They execute group funded projects that enable more and higher quality
information about their industries. They are the industry interface with
legislative and regulatory authority, speaking for their industry as a
whole. They are expense sharing facilities through which smaller member
companies have a larger voice than they might otherwise be able to afford.
They sponsor group research pertinent to their industries. There are many
more reasons why they are worth the candle.
Within the ambit of all that goodness, however, lurk many opportunities for
exposure, manipulation and abuse. The management of an association must by
definition be politically correct and extremely tactful. Association
management must deal with many potential prima donnas. Associations cannot
really function as police or as disciplinarians. If the membership is not
mature enough to collectively self regulate, sometimes bad things happen.
Association functions are often rather celebratory in nature, even if the
purpose of the function is serious. It is generally in the mind of every
industry representative that attends the functions that an opportunity to
visit with friends and colleagues always has its happy side. I agree with
that and would hate to see it lost because excessive conduct resulted in the
necessity to eliminate the fun.
Some of the difficulties are the product of judgment impaired by
celebration. The fact that association functions are more coed than they
used to be has produced better behavior than was previously the case. Frat
boy exuberance is now toned down a bit thanks to inclusion of women. That is
good. We don’t have to be frat boys in our forties and fifties.
Other difficulties arise most frequently because association functions are
the venue for cartel behavior.
The most obvious cartel practice is the price fixing conspiracy, the
“gentleman’s agreement”, most notable – so the joke goes – for a shortage of
gentlemen. Every antitrust prosecutor begins every grand jury investigation
with subpoenas not only to the suspect companies, but also to the industry
association and to the hotels in the cities of the suspect gatherings.
Anyone who believes that having such arrangements take place at association
functions is useful, convenient and camouflaged is someone who has never
received a grand jury testimonial subpoena.
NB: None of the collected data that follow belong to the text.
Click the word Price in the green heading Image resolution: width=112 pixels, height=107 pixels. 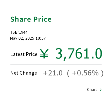pos(42,19)
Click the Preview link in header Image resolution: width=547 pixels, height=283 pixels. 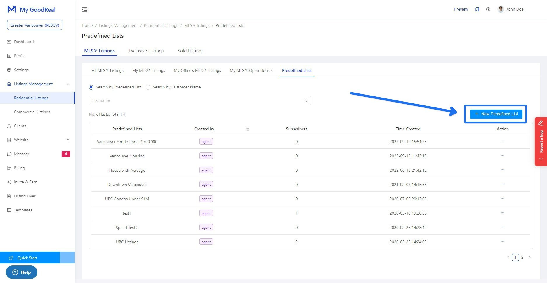coord(461,9)
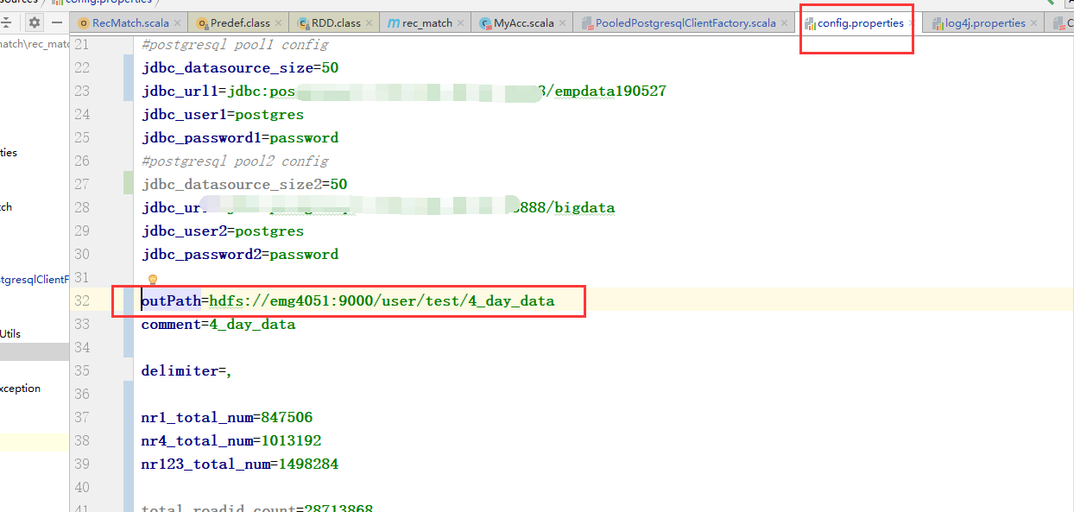Click line number 32 in the gutter

coord(81,300)
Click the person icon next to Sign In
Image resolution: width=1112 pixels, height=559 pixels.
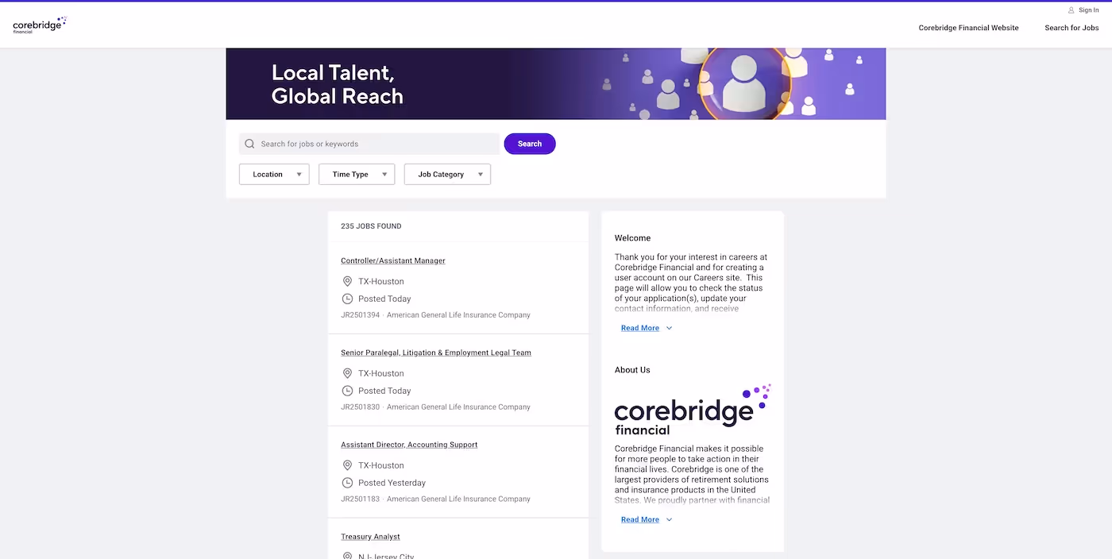pos(1070,10)
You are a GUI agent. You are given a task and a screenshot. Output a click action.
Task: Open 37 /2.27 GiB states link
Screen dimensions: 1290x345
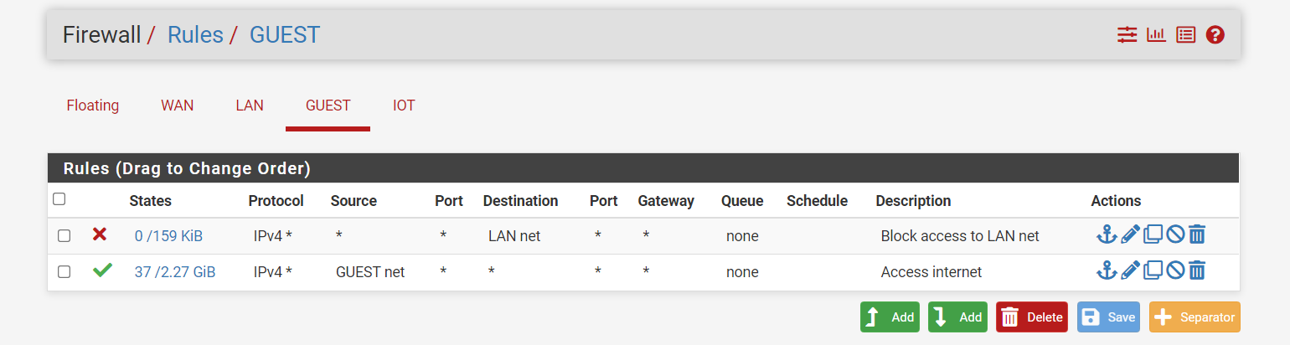point(175,272)
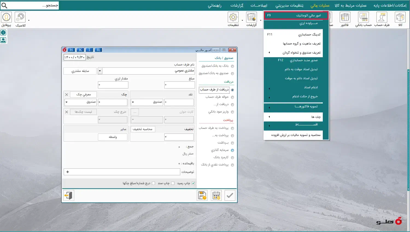
Task: Uncheck the چاپ رسید checkbox
Action: pos(193,183)
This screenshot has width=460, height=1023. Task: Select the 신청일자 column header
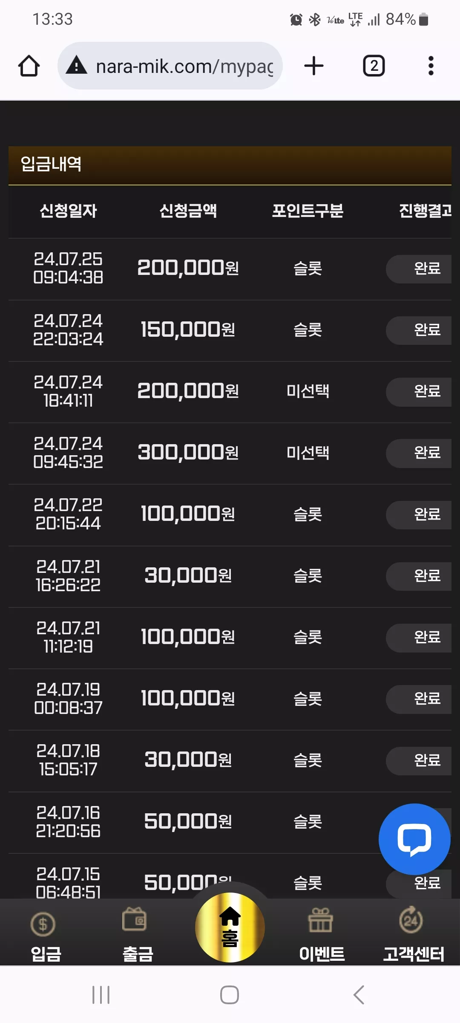(x=68, y=211)
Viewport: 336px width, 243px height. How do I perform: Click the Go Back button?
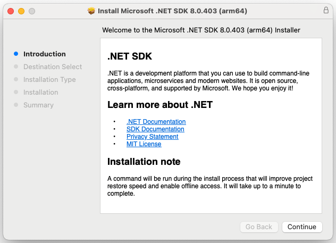coord(259,227)
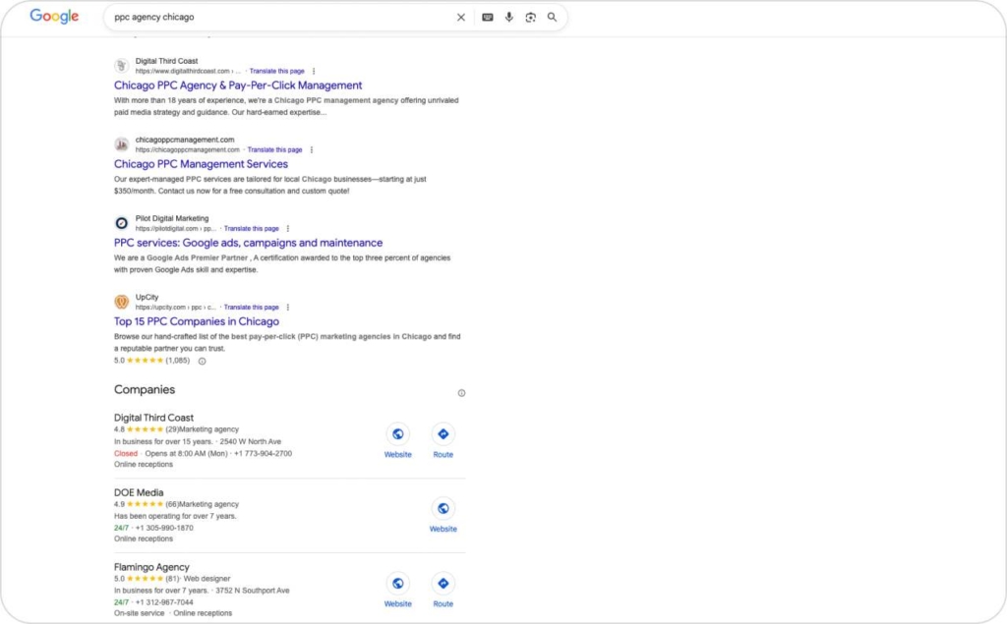Click the magnifier icon to run the search

(552, 17)
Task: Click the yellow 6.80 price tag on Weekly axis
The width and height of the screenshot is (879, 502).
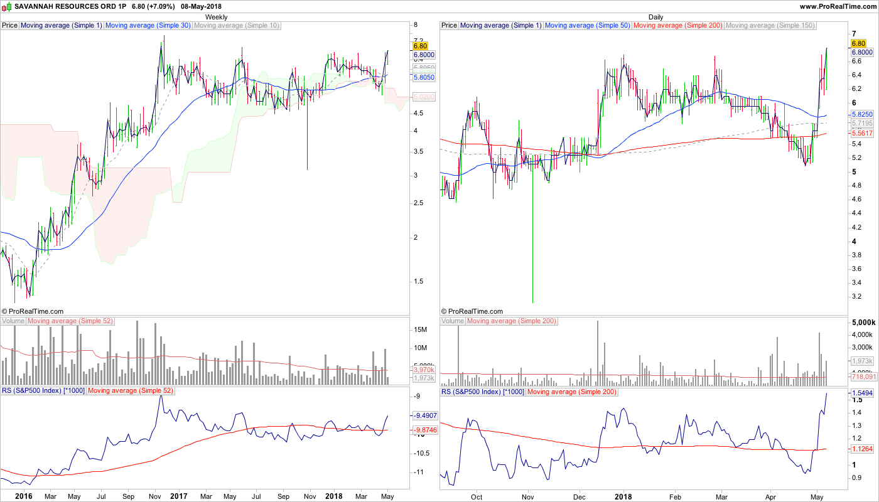Action: [420, 46]
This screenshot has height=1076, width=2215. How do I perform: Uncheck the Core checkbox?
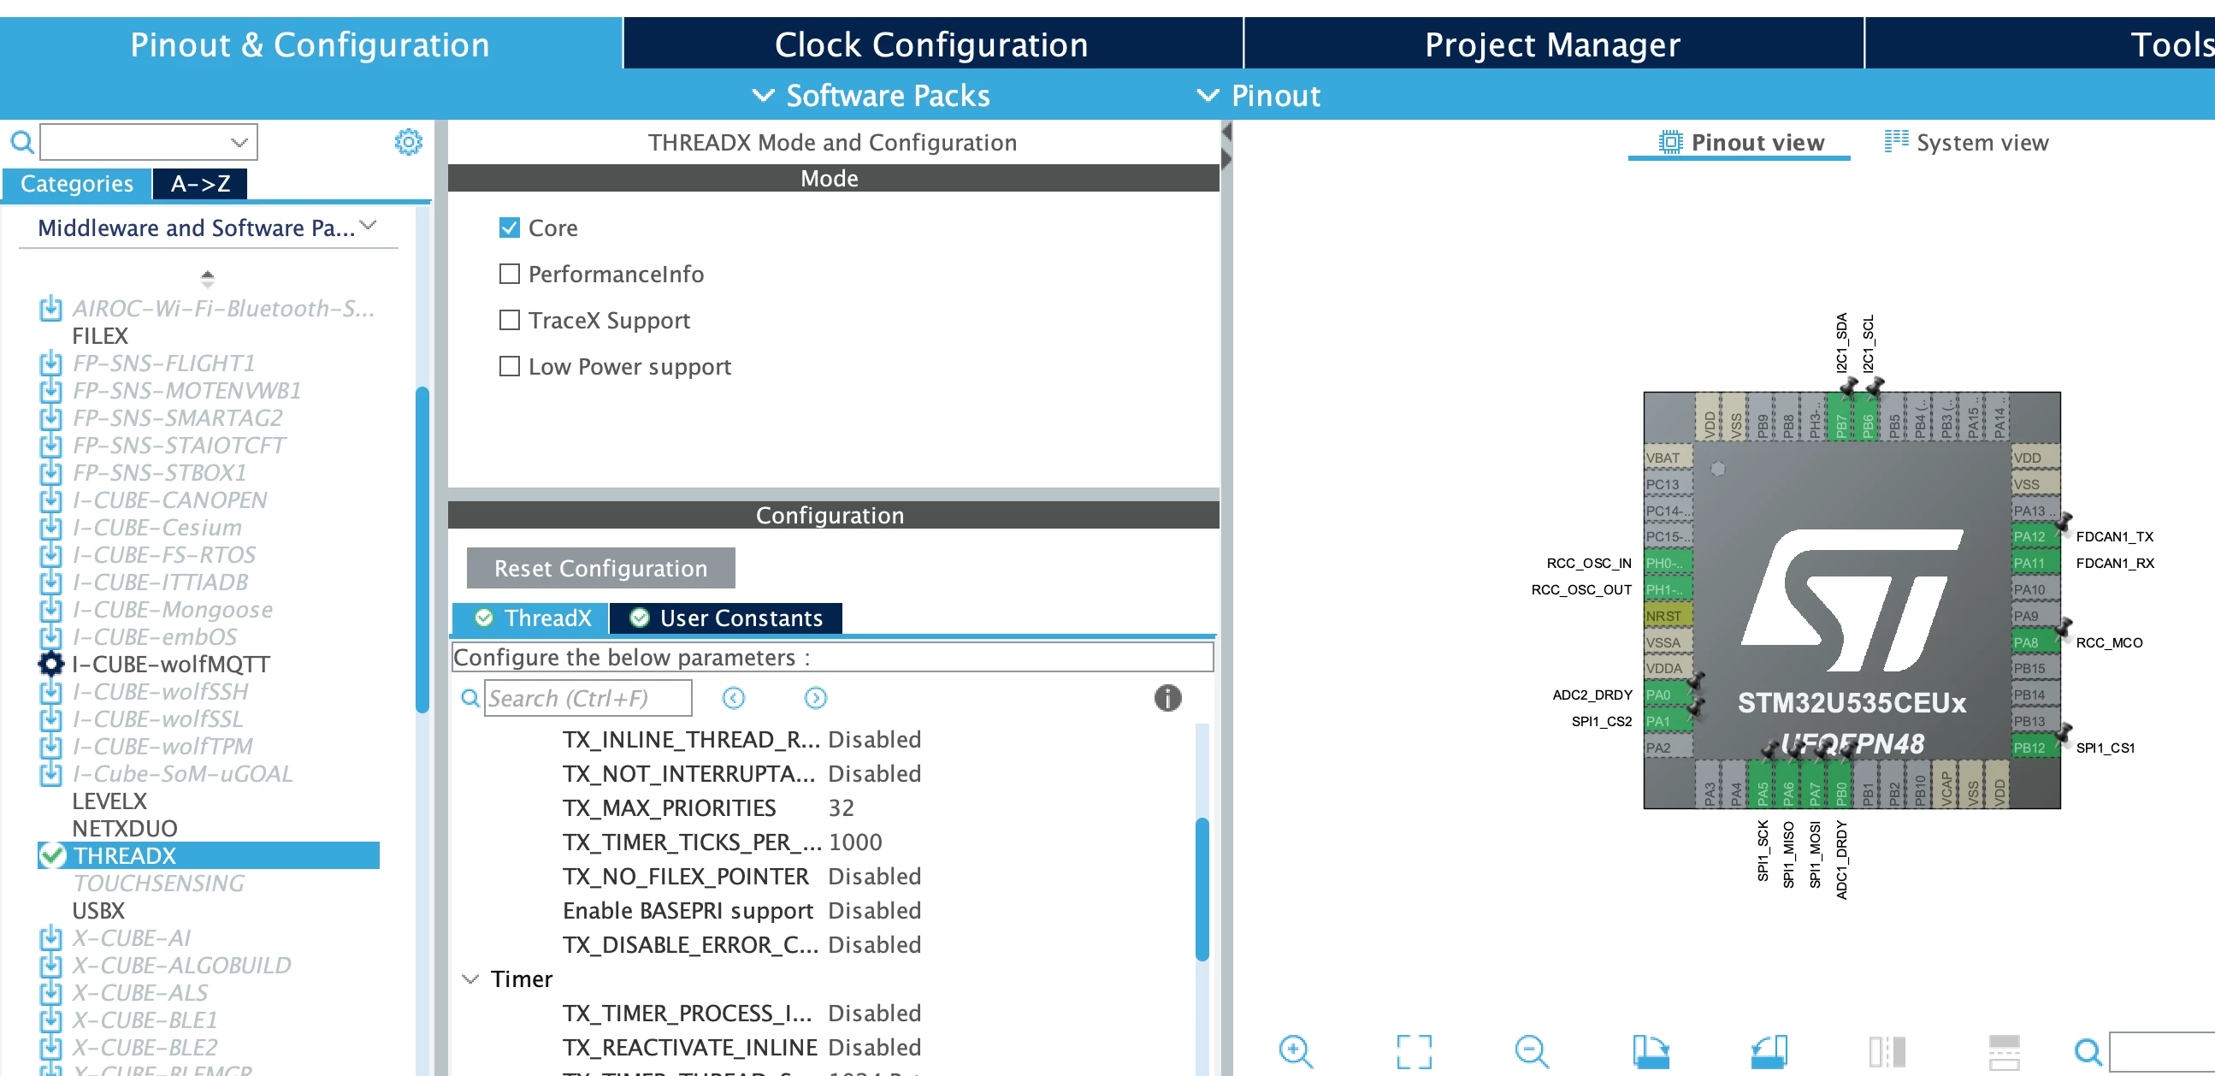coord(509,227)
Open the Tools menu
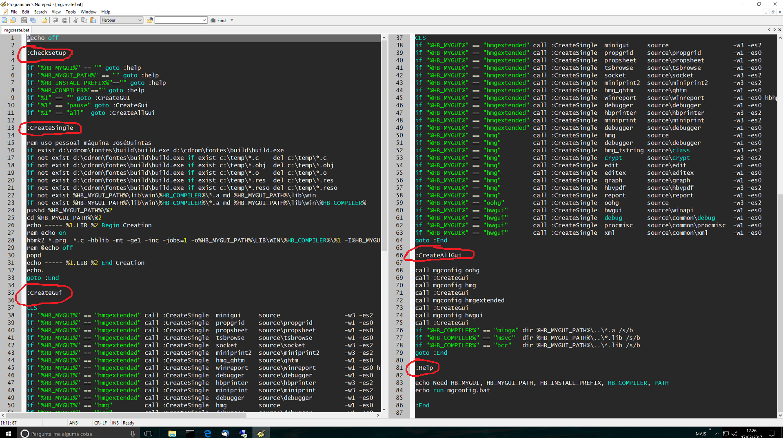The width and height of the screenshot is (783, 438). [71, 12]
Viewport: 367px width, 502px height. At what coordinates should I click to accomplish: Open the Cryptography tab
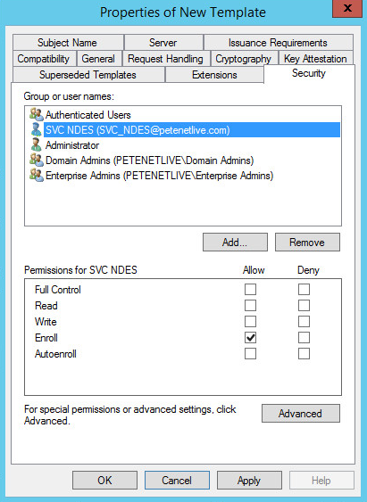tap(243, 59)
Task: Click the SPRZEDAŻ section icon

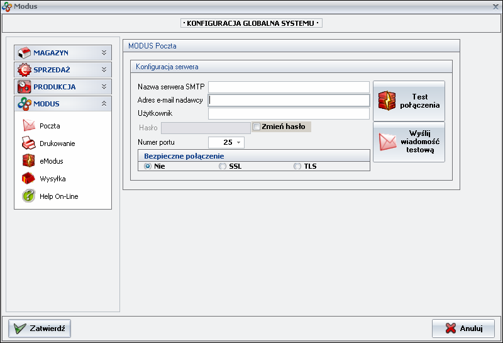Action: click(24, 70)
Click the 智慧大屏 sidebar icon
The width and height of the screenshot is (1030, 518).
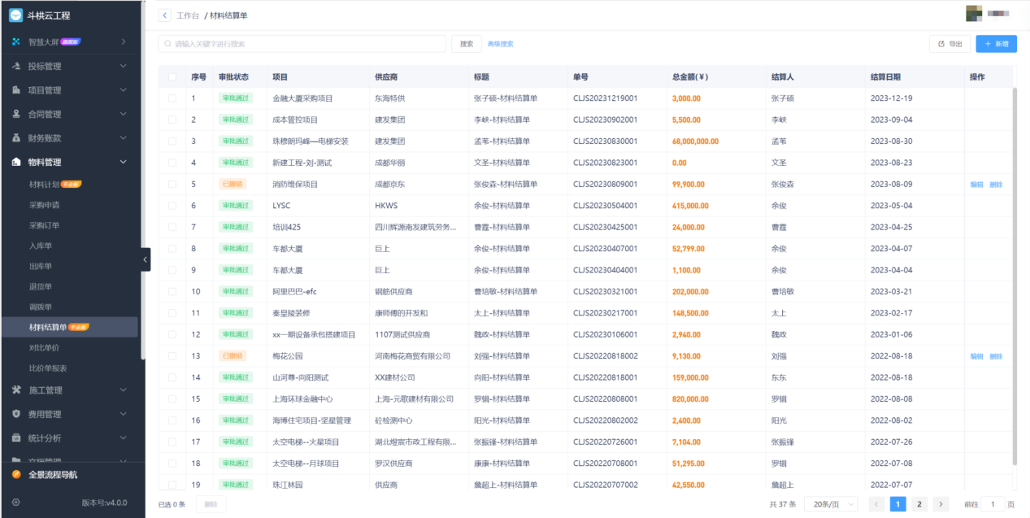(x=16, y=41)
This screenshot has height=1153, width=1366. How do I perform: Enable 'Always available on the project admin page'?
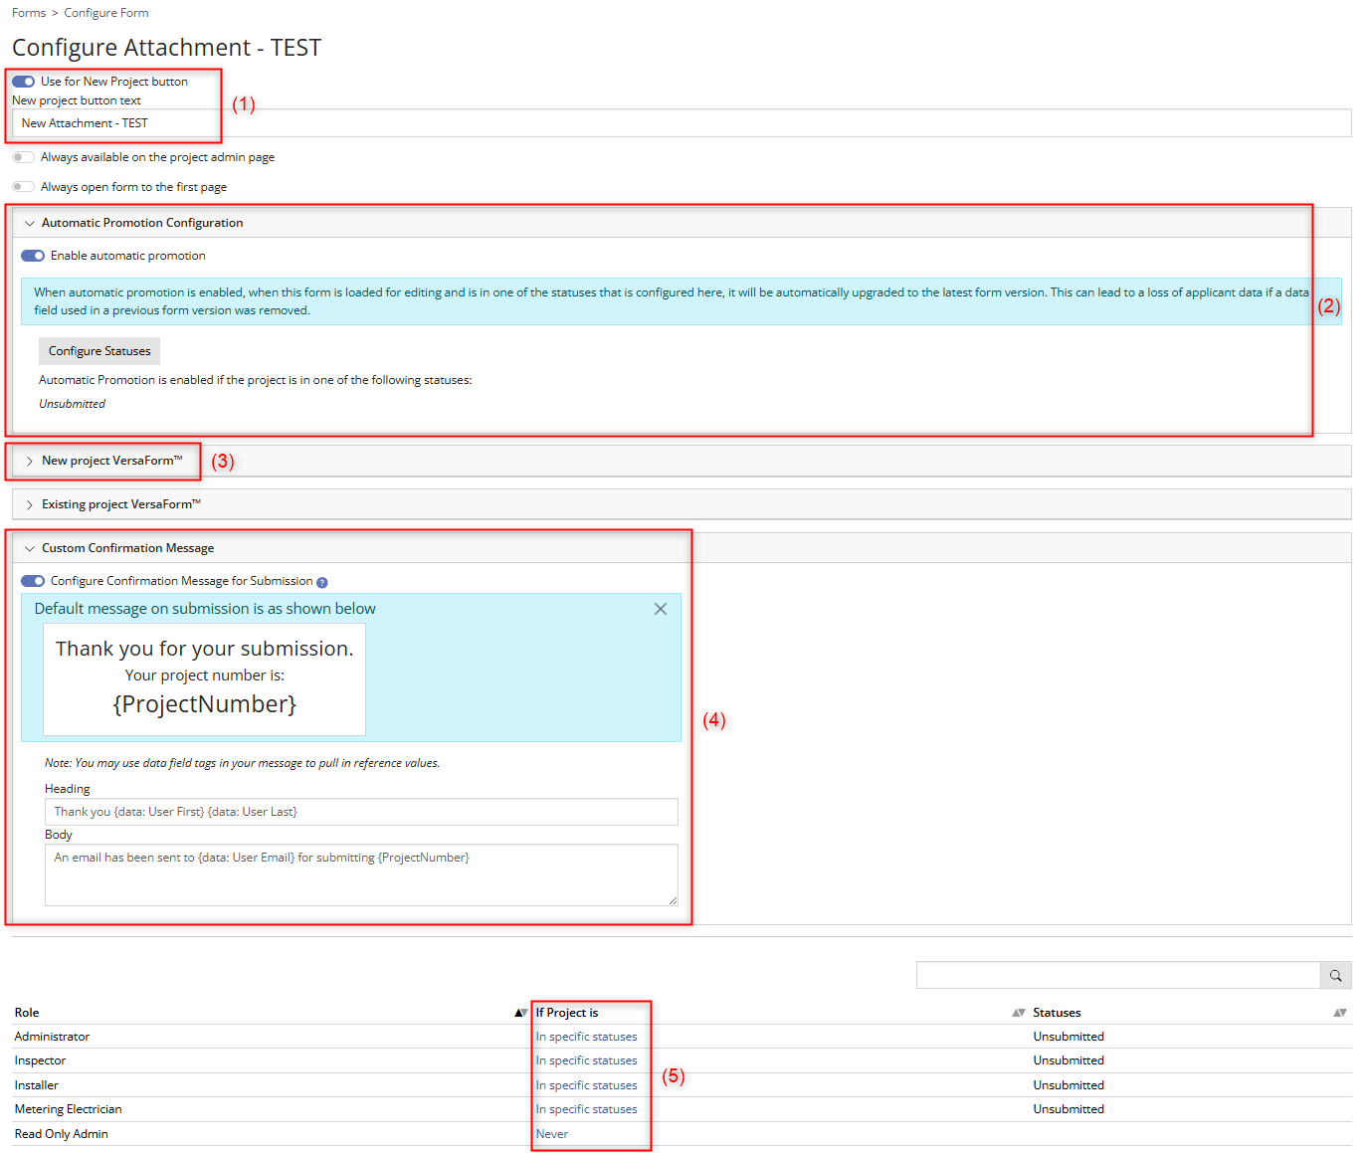click(23, 156)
Over the years I have heard some
of the very best price fixing humor in the resulting testimony. As a former
prosecutor, I was able to enjoy it not only from the enforcement
perspective, but also as an industry lawyer representing companies and their
management folks who were involved. It’s only funny to the lawyers.
Other than overt price fixing, standards setting, a classical association
function, is sometimes allowed to become exclusionary. The industry leaders
sometimes like to push for standards than only they can meet because they
hold patent rights that would preclude others from complying with the
standard. You should know that state bar association intellectual property
section seminars always include a part of the program devoted to the
antitrust implications of standards setting. It is a lucrative profit center
for antitrust/IP types.
Standardization can also apply to business methods that in themselves tend
to have a competition suppressing influence upon pricing. Illustratively, in
one industry of my extensive experience, the adoption of a standard method
of accounting almost eliminated the need to have price fixing meetings.
Unfortunately, the need to reassure each other that there would be no rogue
elements opportunistically quoting favorably to large accounts of other
members produced the hard core conduct that eliminated the need to prove
that the adoption of the common accounting methods alone could suffice to
show the elements of a Sherman Act violation. In any industry that deals
with a lot of commodities and that hedges its raw material purchases on
commodity markets, standardized cost accounting practices can usually be
found. What that does is make a lesser amount of actual conspiracy behavior
suffice to show that it and the accounting practices have produced the
prohibited pricing results.
These are just a few of the many trade association issues that enthuse
antitrust lawyers. Space does not permit encyclopedic treatment.